## Task prompt
Write every line of the following listing exactly as it reads.

(Stored data begins)

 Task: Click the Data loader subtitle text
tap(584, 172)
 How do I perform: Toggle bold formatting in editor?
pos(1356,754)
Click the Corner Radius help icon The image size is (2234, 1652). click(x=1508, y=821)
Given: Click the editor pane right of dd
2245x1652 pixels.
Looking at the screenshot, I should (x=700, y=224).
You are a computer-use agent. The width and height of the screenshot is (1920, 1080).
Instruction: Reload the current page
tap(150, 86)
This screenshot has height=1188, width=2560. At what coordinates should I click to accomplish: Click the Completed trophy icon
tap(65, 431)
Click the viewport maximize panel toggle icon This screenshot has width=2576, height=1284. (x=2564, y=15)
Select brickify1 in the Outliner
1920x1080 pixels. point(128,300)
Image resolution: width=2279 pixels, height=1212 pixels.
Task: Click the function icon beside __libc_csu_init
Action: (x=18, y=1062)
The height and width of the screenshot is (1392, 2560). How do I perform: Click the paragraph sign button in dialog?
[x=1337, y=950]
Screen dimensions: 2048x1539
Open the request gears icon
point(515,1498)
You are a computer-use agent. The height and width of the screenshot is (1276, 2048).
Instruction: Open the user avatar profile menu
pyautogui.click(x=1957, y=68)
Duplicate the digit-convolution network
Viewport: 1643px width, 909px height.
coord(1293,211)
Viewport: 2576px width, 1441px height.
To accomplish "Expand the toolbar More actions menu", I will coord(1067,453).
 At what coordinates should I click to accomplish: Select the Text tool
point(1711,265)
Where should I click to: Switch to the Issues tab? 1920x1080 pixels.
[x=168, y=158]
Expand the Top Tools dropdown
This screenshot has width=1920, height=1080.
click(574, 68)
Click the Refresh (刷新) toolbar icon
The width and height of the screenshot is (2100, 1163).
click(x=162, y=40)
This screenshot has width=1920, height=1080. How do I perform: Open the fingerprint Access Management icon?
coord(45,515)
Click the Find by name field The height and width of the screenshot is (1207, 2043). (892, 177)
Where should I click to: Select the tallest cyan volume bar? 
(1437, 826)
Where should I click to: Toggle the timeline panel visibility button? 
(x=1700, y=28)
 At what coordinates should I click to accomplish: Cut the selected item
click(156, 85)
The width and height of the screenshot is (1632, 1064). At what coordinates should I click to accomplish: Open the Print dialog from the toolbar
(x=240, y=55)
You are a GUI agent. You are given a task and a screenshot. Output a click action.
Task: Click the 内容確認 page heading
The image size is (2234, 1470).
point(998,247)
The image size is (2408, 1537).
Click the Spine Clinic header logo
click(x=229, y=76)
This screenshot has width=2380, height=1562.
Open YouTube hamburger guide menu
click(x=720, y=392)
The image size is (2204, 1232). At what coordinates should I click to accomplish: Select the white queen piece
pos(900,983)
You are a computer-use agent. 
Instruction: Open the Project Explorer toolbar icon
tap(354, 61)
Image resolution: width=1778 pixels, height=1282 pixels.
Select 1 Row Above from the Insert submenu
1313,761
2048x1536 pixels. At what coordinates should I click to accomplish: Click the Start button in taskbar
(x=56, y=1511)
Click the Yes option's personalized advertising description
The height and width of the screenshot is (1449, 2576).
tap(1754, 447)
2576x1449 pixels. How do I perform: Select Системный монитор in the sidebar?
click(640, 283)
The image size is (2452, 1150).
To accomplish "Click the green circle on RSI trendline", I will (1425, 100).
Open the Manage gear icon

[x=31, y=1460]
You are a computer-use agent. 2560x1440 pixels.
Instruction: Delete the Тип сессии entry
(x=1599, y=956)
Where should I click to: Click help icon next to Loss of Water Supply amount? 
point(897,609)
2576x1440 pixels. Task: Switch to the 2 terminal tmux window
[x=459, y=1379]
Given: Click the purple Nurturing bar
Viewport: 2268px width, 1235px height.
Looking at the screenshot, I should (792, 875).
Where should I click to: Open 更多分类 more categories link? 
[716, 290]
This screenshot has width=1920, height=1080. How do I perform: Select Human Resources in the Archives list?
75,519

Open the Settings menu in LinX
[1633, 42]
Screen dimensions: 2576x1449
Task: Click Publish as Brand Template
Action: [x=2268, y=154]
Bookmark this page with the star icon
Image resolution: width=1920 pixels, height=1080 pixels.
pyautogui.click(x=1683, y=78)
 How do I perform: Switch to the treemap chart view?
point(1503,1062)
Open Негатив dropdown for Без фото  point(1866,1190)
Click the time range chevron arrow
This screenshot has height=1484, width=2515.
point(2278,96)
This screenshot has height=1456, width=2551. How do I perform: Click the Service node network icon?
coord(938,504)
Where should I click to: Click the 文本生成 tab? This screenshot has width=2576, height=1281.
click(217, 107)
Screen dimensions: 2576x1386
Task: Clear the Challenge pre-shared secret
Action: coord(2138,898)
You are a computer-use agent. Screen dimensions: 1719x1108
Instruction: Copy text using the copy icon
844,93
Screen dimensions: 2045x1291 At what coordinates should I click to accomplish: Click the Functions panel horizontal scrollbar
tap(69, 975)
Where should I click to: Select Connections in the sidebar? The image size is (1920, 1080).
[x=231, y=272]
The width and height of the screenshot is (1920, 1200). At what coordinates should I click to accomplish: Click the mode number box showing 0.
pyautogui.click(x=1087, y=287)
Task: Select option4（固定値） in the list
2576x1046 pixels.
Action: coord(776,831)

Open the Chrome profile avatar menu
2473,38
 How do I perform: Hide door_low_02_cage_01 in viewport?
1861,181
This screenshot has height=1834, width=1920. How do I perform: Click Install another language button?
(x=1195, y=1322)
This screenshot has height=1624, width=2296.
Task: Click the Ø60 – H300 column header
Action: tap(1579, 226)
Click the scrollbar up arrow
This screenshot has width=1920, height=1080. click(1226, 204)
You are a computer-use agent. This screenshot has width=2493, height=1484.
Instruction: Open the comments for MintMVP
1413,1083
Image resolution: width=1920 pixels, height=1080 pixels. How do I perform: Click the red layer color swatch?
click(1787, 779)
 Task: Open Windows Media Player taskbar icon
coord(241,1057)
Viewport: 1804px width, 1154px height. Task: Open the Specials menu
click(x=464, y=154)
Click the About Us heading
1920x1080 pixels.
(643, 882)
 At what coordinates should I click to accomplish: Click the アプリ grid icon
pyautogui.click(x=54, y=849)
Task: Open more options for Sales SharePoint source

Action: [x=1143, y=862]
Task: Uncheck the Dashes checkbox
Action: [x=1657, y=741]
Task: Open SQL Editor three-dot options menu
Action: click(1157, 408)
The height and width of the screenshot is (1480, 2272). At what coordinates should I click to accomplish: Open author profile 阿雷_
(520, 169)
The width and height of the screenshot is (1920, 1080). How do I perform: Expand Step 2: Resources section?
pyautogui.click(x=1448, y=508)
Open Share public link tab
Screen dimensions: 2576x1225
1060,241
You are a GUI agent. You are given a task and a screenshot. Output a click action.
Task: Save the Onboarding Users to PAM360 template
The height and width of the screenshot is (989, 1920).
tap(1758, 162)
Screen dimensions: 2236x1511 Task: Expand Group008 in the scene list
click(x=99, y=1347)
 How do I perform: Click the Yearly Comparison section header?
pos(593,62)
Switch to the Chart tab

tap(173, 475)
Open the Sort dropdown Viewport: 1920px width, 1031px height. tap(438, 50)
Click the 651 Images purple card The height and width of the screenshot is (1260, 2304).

(Stored data ends)

## Task response
 Task: Click the Data loader subtitle text
tap(584, 172)
 How do I perform: Toggle bold formatting in editor?
pos(1356,754)
Click the Corner Radius help icon The image size is (2234, 1652). click(x=1508, y=821)
Given: Click the editor pane right of dd
2245x1652 pixels.
Looking at the screenshot, I should (x=700, y=224).
You are a computer-use agent. The width and height of the screenshot is (1920, 1080).
Instruction: Reload the current page
tap(150, 86)
This screenshot has height=1188, width=2560. At what coordinates should I click to accomplish: Click the Completed trophy icon
tap(65, 431)
Click the viewport maximize panel toggle icon This screenshot has width=2576, height=1284. (x=2564, y=15)
Select brickify1 in the Outliner
1920x1080 pixels. point(128,300)
Image resolution: width=2279 pixels, height=1212 pixels.
Task: Click the function icon beside __libc_csu_init
Action: (x=18, y=1062)
The height and width of the screenshot is (1392, 2560). How do I perform: Click the paragraph sign button in dialog?
[x=1337, y=950]
Screen dimensions: 2048x1539
Open the request gears icon
point(515,1498)
You are a computer-use agent. The height and width of the screenshot is (1276, 2048).
Instruction: Open the user avatar profile menu
pyautogui.click(x=1957, y=68)
Duplicate the digit-convolution network
Viewport: 1643px width, 909px height.
coord(1293,211)
Viewport: 2576px width, 1441px height.
To accomplish "Expand the toolbar More actions menu", I will coord(1067,453).
 At what coordinates should I click to accomplish: Select the Text tool
point(1711,265)
Where should I click to: Switch to the Issues tab? 1920x1080 pixels.
[x=168, y=158]
Expand the Top Tools dropdown
This screenshot has width=1920, height=1080.
click(574, 68)
Click the Refresh (刷新) toolbar icon
The width and height of the screenshot is (2100, 1163).
click(x=162, y=40)
This screenshot has width=1920, height=1080. How do I perform: Open the fingerprint Access Management icon?
coord(45,515)
Click the Find by name field The height and width of the screenshot is (1207, 2043). (892, 177)
Where should I click to: Select the tallest cyan volume bar? 
(1437, 826)
Where should I click to: Toggle the timeline panel visibility button? 
(x=1700, y=28)
 At what coordinates should I click to accomplish: Cut the selected item
click(156, 85)
The width and height of the screenshot is (1632, 1064). At what coordinates should I click to accomplish: Open the Print dialog from the toolbar
(x=240, y=55)
You are a GUI agent. You are given a task and a screenshot. Output a click action.
Task: Click the 内容確認 page heading
The image size is (2234, 1470).
point(998,247)
The image size is (2408, 1537).
Click the Spine Clinic header logo
click(x=229, y=76)
This screenshot has width=2380, height=1562.
Open YouTube hamburger guide menu
click(x=720, y=392)
The image size is (2204, 1232). At what coordinates should I click to accomplish: Select the white queen piece
pos(900,983)
You are a computer-use agent. 
Instruction: Open the Project Explorer toolbar icon
tap(354, 61)
Image resolution: width=1778 pixels, height=1282 pixels.
Select 1 Row Above from the Insert submenu
1313,761
2048x1536 pixels. At what coordinates should I click to accomplish: Click the Start button in taskbar
(x=56, y=1511)
Click the Yes option's personalized advertising description
The height and width of the screenshot is (1449, 2576).
tap(1754, 447)
2576x1449 pixels. How do I perform: Select Системный монитор in the sidebar?
click(640, 283)
The image size is (2452, 1150).
To accomplish "Click the green circle on RSI trendline", I will (1425, 100).
Open the Manage gear icon

[x=31, y=1460]
You are a computer-use agent. 2560x1440 pixels.
Instruction: Delete the Тип сессии entry
(x=1599, y=956)
Where should I click to: Click help icon next to Loss of Water Supply amount? 
point(897,609)
2576x1440 pixels. Task: Switch to the 2 terminal tmux window
[x=459, y=1379]
Given: Click the purple Nurturing bar
Viewport: 2268px width, 1235px height.
Looking at the screenshot, I should (792, 875).
Where should I click to: Open 更多分类 more categories link? 
[716, 290]
This screenshot has width=1920, height=1080. How do I perform: Select Human Resources in the Archives list?
75,519

Open the Settings menu in LinX
[1633, 42]
Screen dimensions: 2576x1449
Task: Click Publish as Brand Template
Action: [x=2268, y=154]
Bookmark this page with the star icon
Image resolution: width=1920 pixels, height=1080 pixels.
pyautogui.click(x=1683, y=78)
 How do I perform: Switch to the treemap chart view?
point(1503,1062)
Open Негатив dropdown for Без фото  point(1866,1190)
Click the time range chevron arrow
This screenshot has height=1484, width=2515.
point(2278,96)
This screenshot has height=1456, width=2551. How do I perform: Click the Service node network icon?
coord(938,504)
Where should I click to: Click the 文本生成 tab? This screenshot has width=2576, height=1281.
click(217, 107)
Screen dimensions: 2576x1386
Task: Clear the Challenge pre-shared secret
Action: coord(2138,898)
You are a computer-use agent. Screen dimensions: 1719x1108
Instruction: Copy text using the copy icon
844,93
Screen dimensions: 2045x1291 At what coordinates should I click to accomplish: Click the Functions panel horizontal scrollbar
tap(69, 975)
Where should I click to: Select Connections in the sidebar? The image size is (1920, 1080).
[x=231, y=272]
The width and height of the screenshot is (1920, 1200). At what coordinates should I click to accomplish: Click the mode number box showing 0.
pyautogui.click(x=1087, y=287)
Task: Select option4（固定値） in the list
2576x1046 pixels.
Action: coord(776,831)

Open the Chrome profile avatar menu
2473,38
 How do I perform: Hide door_low_02_cage_01 in viewport?
1861,181
This screenshot has height=1834, width=1920. How do I perform: Click Install another language button?
(x=1195, y=1322)
This screenshot has height=1624, width=2296.
Task: Click the Ø60 – H300 column header
Action: tap(1579, 226)
Click the scrollbar up arrow
This screenshot has width=1920, height=1080. click(1226, 204)
You are a computer-use agent. This screenshot has width=2493, height=1484.
Instruction: Open the comments for MintMVP
1413,1083
Image resolution: width=1920 pixels, height=1080 pixels. How do I perform: Click the red layer color swatch?
click(1787, 779)
 Task: Open Windows Media Player taskbar icon
coord(241,1057)
Viewport: 1804px width, 1154px height. Task: Open the Specials menu
click(x=464, y=154)
Click the About Us heading
1920x1080 pixels.
(643, 882)
 At what coordinates should I click to accomplish: Click the アプリ grid icon
pyautogui.click(x=54, y=849)
Task: Open more options for Sales SharePoint source

Action: [x=1143, y=862]
Task: Uncheck the Dashes checkbox
Action: [x=1657, y=741]
Task: Open SQL Editor three-dot options menu
Action: click(1157, 408)
The height and width of the screenshot is (1480, 2272). At what coordinates should I click to accomplish: Open author profile 阿雷_
(520, 169)
The width and height of the screenshot is (1920, 1080). How do I perform: Expand Step 2: Resources section?
pyautogui.click(x=1448, y=508)
Open Share public link tab
Screen dimensions: 2576x1225
1060,241
You are a GUI agent. You are given a task and a screenshot. Output a click action.
Task: Save the Onboarding Users to PAM360 template
The height and width of the screenshot is (989, 1920).
tap(1758, 162)
Screen dimensions: 2236x1511 Task: Expand Group008 in the scene list
click(x=99, y=1347)
 How do I perform: Click the Yearly Comparison section header?
pos(593,62)
Switch to the Chart tab

tap(173, 475)
Open the Sort dropdown Viewport: 1920px width, 1031px height. tap(438, 50)
Click the 651 Images purple card The height and width of the screenshot is (1260, 2304).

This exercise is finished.